**Document segment**
Content starts

Fatigue Prognostic for Survival in Certain Patients With Myelodysplastic Syndromes
the ONA take:
Self-reported fatigue severity provides prognostic information for survival independent from gold-standard risk classifications in patients with newly diagnosed higher-risk myelodysplastic syndromes, a new study published online ahead of print in the journal The Lancet Oncology has shown.
Because the clinical presentation of myelodysplastic syndromes can be highly variable, researchers sought to evaluate whether self-reported fatigue severity is prognostic for overall survival in higher-risk patients.
For the study, researchers enrolled 280 patients with myelodysplastic syndromes who were enrolled within 6 months of diagnosis with an intermediate-2-risk or high-risk score.
Results showed that the median overall survival from diagnosis was 17 months. Researchers found that high-risk International Prognostic Scoring System (IPSS) score and a higher score for fatigue were independently associated with reduced overall survival. Self-reported fatigue remained a statistically significant prognostic factor for survival in further multivariate analyses.
“Our findings suggest that fatigue assessment should be included in routine diagnostic investigation for these patients and considered as a standard baseline stratification factor in future randomized controlled trials,” the authors conclude.
Self-reported fatigue severity provides prognostic information for newly diagnosed higher-risk myelodysplastic syndromes.

Content ends

**Records supplied**
Content starts

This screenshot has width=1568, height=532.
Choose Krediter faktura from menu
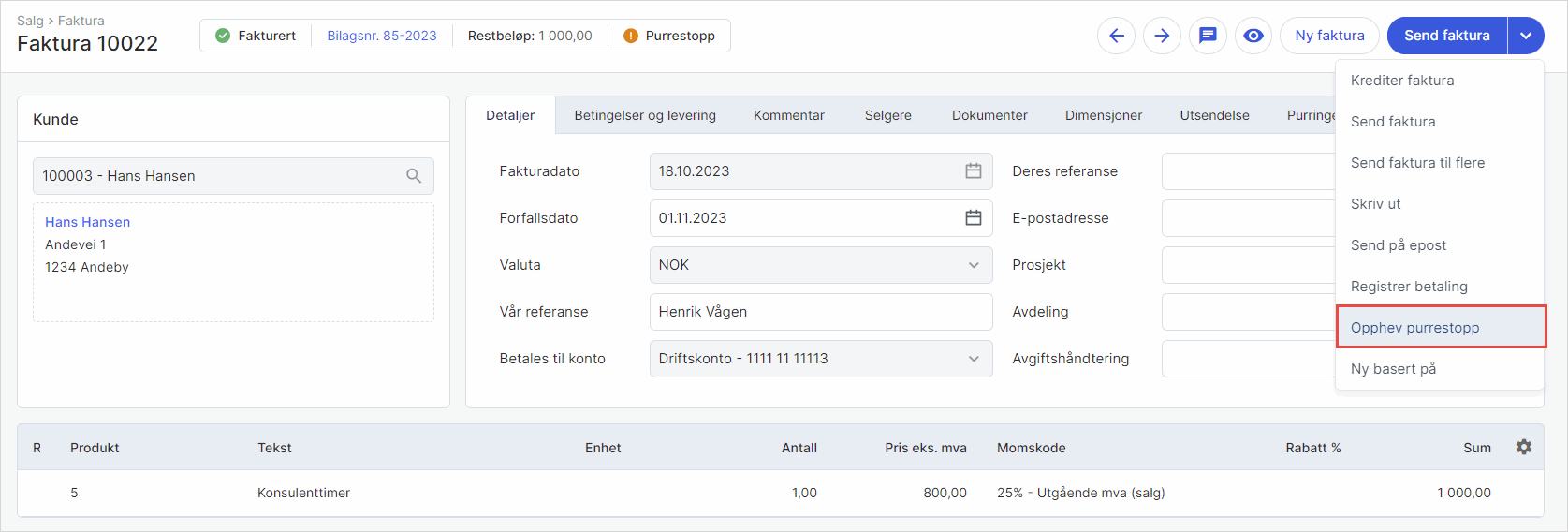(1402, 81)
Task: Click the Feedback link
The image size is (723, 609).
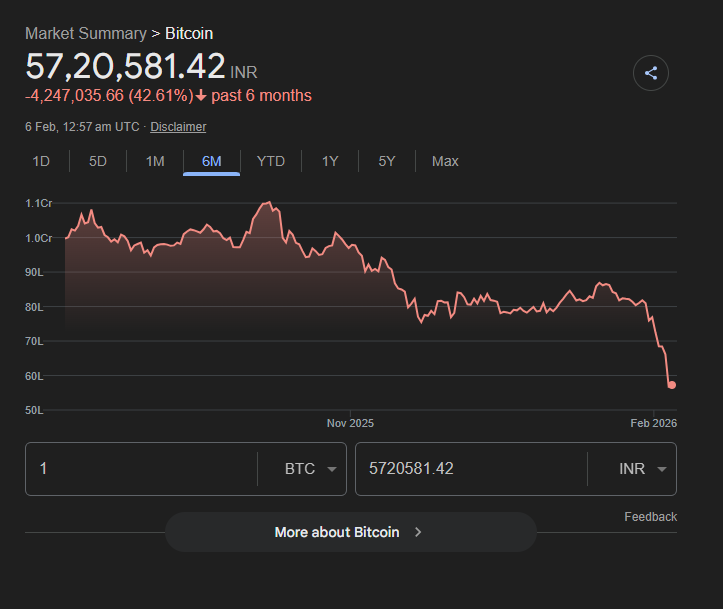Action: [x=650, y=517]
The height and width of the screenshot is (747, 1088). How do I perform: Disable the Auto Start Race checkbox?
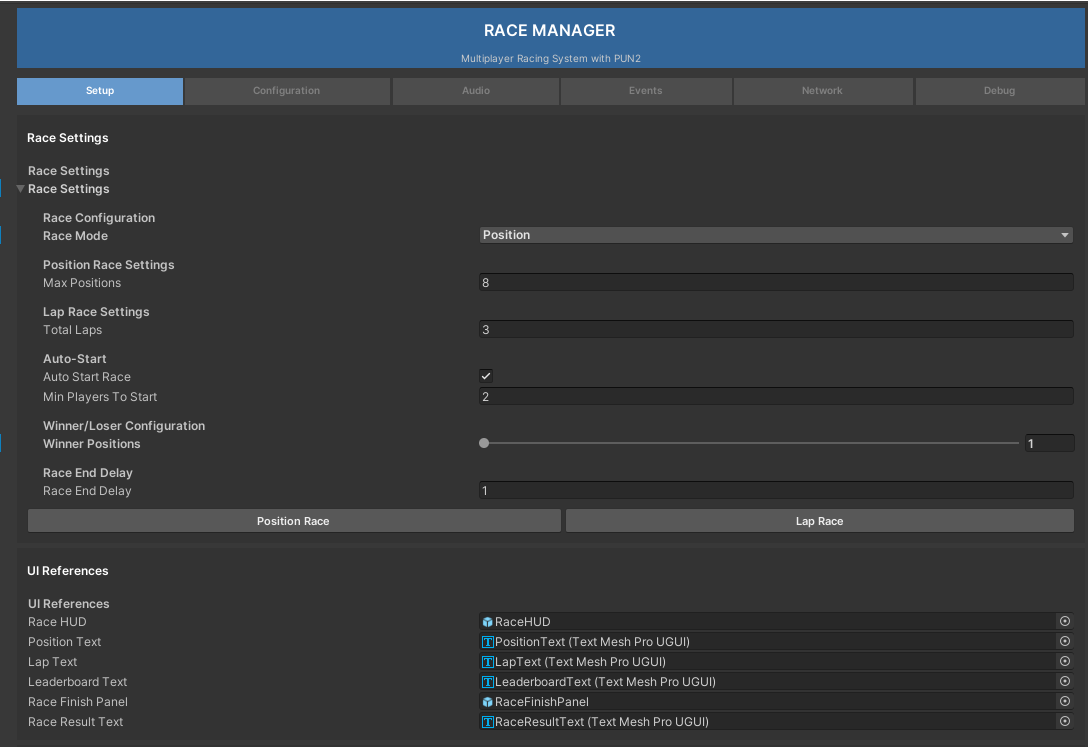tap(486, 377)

Content ends
Content starts

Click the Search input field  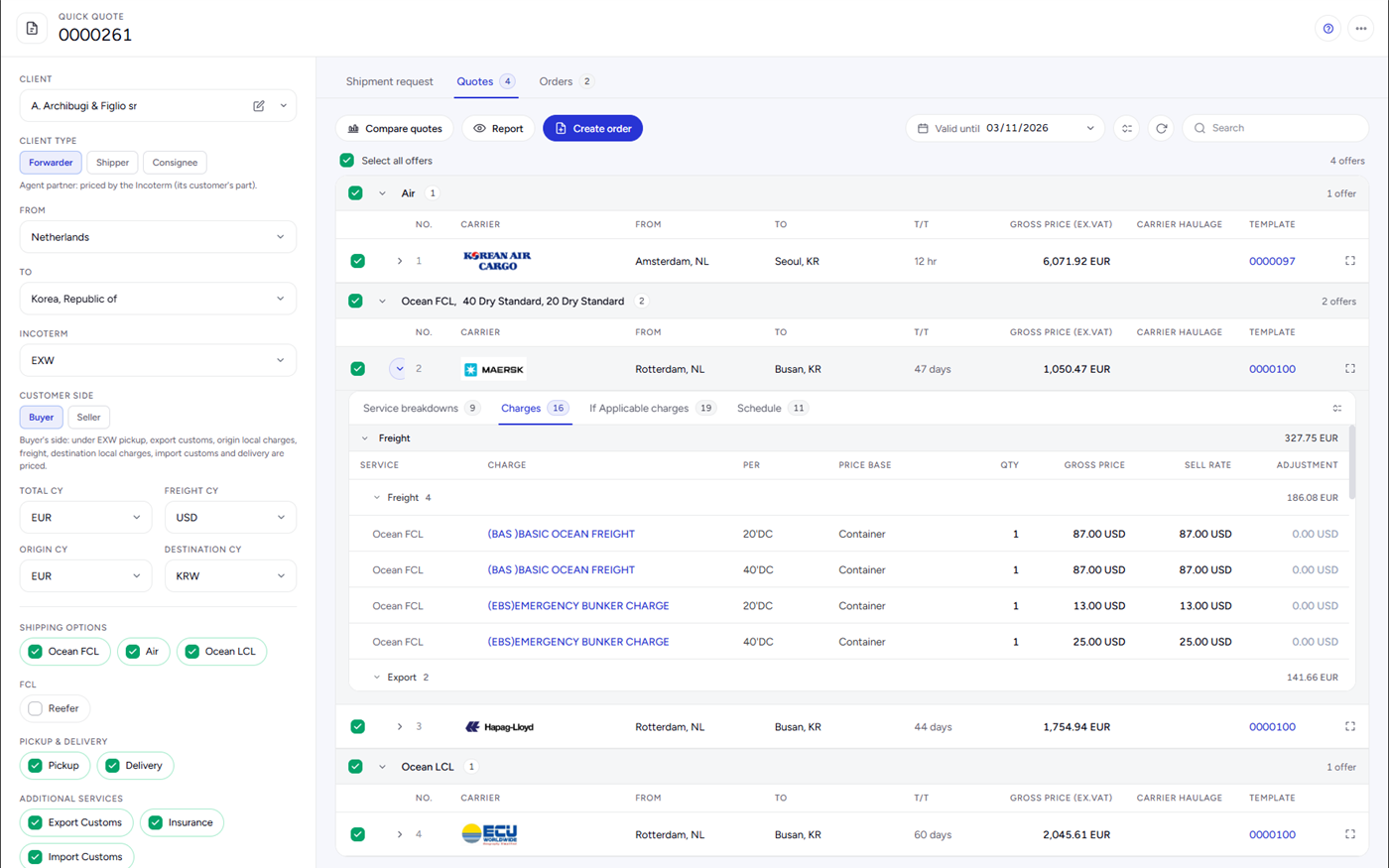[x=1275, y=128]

Content ends

**Things to do**
#1 List every quantity, with its unit, that the myelodysplastic syndromes fatigue text reports about the study.
#2 In which journal was the study described in the myelodysplastic syndromes fatigue text published?

**Results for each task**
#1
- 280 patients
- 6 months
- 17 months

#2 The Lancet Oncology